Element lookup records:

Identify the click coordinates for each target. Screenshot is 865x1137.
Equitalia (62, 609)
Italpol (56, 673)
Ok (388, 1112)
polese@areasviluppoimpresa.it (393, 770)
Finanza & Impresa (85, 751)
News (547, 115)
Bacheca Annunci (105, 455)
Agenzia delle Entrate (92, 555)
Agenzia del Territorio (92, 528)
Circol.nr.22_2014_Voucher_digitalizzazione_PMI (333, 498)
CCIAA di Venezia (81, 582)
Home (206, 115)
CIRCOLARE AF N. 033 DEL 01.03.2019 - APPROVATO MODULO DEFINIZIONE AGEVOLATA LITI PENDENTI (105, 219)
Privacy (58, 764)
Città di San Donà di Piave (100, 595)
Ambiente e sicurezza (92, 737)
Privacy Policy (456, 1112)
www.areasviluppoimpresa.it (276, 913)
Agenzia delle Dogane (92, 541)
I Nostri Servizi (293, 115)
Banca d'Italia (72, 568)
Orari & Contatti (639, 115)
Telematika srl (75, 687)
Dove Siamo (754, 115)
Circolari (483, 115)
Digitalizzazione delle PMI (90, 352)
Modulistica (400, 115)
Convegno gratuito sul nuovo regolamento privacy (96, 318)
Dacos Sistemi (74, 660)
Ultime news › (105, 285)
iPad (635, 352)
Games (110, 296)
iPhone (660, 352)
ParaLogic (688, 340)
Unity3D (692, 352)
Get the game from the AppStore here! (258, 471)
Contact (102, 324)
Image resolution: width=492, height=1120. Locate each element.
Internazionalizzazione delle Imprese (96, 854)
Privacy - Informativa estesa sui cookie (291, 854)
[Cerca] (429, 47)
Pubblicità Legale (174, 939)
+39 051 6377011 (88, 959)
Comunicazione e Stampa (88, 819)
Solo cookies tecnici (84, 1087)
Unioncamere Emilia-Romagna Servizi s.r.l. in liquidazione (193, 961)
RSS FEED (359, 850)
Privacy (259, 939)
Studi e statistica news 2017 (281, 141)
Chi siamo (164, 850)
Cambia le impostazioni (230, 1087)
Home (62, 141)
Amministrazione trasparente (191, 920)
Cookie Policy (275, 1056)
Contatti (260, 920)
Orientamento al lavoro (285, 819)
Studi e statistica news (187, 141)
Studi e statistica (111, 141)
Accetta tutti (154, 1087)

### EXERCISE PROMPT
Reproduce every line of the records above verbatim, from the first line through the last.

### COMPLETED EXERCISE
Identify the click coordinates for each target. Screenshot is 865x1137.
Equitalia (62, 609)
Italpol (56, 673)
Ok (388, 1112)
polese@areasviluppoimpresa.it (393, 770)
Finanza & Impresa (85, 751)
News (547, 115)
Bacheca Annunci (105, 455)
Agenzia delle Entrate (92, 555)
Agenzia del Territorio (92, 528)
Circol.nr.22_2014_Voucher_digitalizzazione_PMI (333, 498)
CCIAA di Venezia (81, 582)
Home (206, 115)
CIRCOLARE AF N. 033 DEL 01.03.2019 - APPROVATO MODULO DEFINIZIONE AGEVOLATA LITI PENDENTI (105, 219)
Privacy (58, 764)
Città di San Donà di Piave (100, 595)
Ambiente e sicurezza (92, 737)
Privacy Policy (456, 1112)
www.areasviluppoimpresa.it (276, 913)
Agenzia delle Dogane (92, 541)
I Nostri Servizi (293, 115)
Banca d'Italia (72, 568)
Orari & Contatti (639, 115)
Telematika srl (75, 687)
Dove Siamo (754, 115)
Circolari (483, 115)
Digitalizzazione delle PMI (90, 352)
Modulistica (400, 115)
Convegno gratuito sul nuovo regolamento privacy (96, 318)
Dacos Sistemi (74, 660)
Ultime news › (105, 285)
iPad (635, 352)
Games (110, 296)
iPhone (660, 352)
ParaLogic (688, 340)
Unity3D (692, 352)
Get the game from the AppStore here! (258, 471)
Contact (102, 324)
Image resolution: width=492, height=1120. Locate each element.
Internazionalizzazione delle Imprese (96, 854)
Privacy - Informativa estesa sui cookie (291, 854)
[Cerca] (429, 47)
Pubblicità Legale (174, 939)
+39 051 6377011 (88, 959)
Comunicazione e Stampa (88, 819)
Solo cookies tecnici (84, 1087)
Unioncamere Emilia-Romagna Servizi s.r.l. in liquidazione (193, 961)
RSS FEED (359, 850)
Privacy (259, 939)
Studi e statistica news 2017 (281, 141)
Chi siamo (164, 850)
Cambia le impostazioni (230, 1087)
Home (62, 141)
Amministrazione trasparente (191, 920)
Cookie Policy (275, 1056)
Contatti (260, 920)
Orientamento al lavoro (285, 819)
Studi e statistica news (187, 141)
Studi e statistica (111, 141)
Accetta tutti (154, 1087)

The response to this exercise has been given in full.